The quick background as to why Krazit wrote his article is because Google announced today that they will be releasing a new product called “Google Chrome OS” next year.  The OS, or Operating System, is the “root” of what runs your computer’s software, modern mobile phone, GPS and just about anything else.  In the PC world, there are several, most notable are Microsoft Windows, Apple OSX and many flavors of Linux.  Google already had a web browser, released last year, called Chrome.  The big deal here is Chrome OS is it’s own operating system that sits on a Linux kernel.  The main focus will be accessing the web, and that’s it.  Because it cuts out the idea of native applications (apps that are installed locally and thus take up system resources), this OS can be stripped down to the bare minimum, and be extremely fast and versatile.  Anything that it runs will be web-based, which means anything that you can access now online will run on it.  Google explained further that it will be available, initially, on netbook computers starting in the latter half of 2010, a year from now.  You have to start some place, right?  Oh wait, they already did!  Google acquired the mobile phone software company, Android, back in 2005, and created (along with the Open Handset Alliance), the Android mobile phone operating system, which was installed on mobile phones starting last year.  People who use it like the phones, although the hardware itself gets more of the negative press.

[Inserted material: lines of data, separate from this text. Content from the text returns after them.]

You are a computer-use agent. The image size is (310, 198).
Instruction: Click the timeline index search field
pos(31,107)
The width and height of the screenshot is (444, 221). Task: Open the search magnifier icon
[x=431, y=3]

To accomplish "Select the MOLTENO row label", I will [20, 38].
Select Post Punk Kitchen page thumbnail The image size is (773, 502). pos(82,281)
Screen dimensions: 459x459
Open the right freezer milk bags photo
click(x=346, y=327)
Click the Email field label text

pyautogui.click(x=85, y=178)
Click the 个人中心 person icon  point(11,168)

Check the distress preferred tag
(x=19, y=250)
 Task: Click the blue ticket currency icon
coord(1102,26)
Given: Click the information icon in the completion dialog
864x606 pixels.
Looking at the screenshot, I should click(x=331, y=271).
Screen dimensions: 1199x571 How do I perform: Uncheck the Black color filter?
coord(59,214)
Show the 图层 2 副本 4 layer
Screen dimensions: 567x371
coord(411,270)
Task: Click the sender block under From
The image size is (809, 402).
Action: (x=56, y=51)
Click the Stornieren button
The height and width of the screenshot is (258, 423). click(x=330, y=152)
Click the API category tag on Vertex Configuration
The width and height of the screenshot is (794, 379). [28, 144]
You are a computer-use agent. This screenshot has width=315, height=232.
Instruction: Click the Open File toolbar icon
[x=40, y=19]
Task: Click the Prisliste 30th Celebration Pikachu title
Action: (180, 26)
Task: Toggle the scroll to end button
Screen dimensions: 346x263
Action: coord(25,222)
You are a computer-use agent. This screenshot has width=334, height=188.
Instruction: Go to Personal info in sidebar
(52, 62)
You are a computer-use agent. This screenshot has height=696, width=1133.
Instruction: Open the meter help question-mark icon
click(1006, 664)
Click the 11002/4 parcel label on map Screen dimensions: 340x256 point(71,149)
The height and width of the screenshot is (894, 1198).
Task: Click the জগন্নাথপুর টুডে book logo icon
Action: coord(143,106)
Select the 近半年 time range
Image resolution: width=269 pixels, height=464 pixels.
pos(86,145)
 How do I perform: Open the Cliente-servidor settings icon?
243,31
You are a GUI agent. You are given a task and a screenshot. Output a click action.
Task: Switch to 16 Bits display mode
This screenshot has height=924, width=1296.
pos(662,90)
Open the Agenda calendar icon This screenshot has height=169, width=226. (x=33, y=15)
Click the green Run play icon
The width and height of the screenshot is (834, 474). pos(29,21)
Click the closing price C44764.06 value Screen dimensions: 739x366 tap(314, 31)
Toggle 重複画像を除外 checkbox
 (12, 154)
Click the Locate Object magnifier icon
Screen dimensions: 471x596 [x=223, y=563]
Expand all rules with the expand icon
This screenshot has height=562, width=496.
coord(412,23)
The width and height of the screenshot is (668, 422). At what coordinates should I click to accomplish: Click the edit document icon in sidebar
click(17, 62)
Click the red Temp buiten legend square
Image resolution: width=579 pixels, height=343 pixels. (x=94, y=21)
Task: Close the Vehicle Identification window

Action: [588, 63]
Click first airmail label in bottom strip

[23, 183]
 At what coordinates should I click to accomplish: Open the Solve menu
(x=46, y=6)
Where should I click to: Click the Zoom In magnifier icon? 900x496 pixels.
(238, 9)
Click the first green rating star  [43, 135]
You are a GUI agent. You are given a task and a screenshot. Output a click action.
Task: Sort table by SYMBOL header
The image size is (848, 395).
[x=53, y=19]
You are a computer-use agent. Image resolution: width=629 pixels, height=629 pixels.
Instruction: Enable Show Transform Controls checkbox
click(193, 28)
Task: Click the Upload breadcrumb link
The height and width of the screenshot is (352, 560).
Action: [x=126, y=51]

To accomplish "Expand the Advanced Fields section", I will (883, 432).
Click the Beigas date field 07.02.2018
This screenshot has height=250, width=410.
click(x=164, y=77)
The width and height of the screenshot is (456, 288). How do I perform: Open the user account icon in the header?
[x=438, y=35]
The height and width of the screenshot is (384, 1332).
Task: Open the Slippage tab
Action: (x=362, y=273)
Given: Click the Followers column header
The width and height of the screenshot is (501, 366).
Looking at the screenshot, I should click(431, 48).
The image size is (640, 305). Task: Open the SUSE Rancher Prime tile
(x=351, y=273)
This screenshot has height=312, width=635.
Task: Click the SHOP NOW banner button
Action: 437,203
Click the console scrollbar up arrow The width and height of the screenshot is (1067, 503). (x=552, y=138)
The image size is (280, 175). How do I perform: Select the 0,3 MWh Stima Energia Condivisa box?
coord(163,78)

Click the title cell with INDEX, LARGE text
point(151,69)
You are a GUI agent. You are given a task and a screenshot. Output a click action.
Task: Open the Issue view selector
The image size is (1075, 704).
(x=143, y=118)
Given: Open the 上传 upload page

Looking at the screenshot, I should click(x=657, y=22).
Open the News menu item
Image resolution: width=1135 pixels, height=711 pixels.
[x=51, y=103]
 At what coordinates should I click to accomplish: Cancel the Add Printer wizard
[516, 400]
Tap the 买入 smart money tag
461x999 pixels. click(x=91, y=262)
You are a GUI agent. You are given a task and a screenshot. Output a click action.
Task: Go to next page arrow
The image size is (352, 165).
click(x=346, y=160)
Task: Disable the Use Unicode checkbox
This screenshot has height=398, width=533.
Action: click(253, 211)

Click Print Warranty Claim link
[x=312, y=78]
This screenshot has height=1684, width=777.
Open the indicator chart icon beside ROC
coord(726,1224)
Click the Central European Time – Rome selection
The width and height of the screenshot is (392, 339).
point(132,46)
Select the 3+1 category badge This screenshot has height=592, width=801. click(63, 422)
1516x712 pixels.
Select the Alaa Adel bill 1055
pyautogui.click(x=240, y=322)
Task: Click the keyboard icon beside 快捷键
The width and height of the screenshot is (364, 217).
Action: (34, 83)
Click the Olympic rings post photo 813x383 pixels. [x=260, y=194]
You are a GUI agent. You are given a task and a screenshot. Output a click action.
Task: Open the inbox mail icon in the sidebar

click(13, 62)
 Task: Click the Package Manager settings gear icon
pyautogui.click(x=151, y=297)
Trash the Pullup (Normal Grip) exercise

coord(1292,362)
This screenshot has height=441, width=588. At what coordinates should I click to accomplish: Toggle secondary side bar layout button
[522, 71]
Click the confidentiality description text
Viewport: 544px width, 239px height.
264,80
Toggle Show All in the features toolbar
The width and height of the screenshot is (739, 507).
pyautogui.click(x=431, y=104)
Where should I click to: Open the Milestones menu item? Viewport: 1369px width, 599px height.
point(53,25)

We’re in a world of technological change, and that change is happening faster than anything we have ever seen before.  It’s not only because of the big companies and their big software.  A lot of the driving force now is from the small developers.  Apple opened the iPhone/Touch App Store to any developer, and allowing those developers to set the prices.  At last press release in June, Apple stated there were over 50,000 apps in their Apps Store.  Research In Motion, the manufacturer of the Blackberry phones, created their own App World with the same concept back in April, and already has over 2000 applications.  The Android Market boasts the same for Android users.
Another aspect of this drive is something called “open source”.  Basically what it means is the code is free to the public to alter, update, fix and enhance, collaboratively.  This has been around for a long time, and is what the Linux OS and it’s many flavors is based on.  There have been many open source applications available for essentially all platforms, and most of that software is free.  Because it’s run by the community, the support is usually excellent and fast, if you know where to look.  Never is the support for an open source program outsourced to someone not speaking your language who has no knowledge of what you’re talking about, and is simply running through a prepared script.  Well Google stated that Chrome OS will be released to open source later this year.  The myriad of “new eyes” will optimize the code, make it more secure, and concentrate on web coding standards that the likes of Internet Explorer abandoned and manipulated for their own purpose in years past.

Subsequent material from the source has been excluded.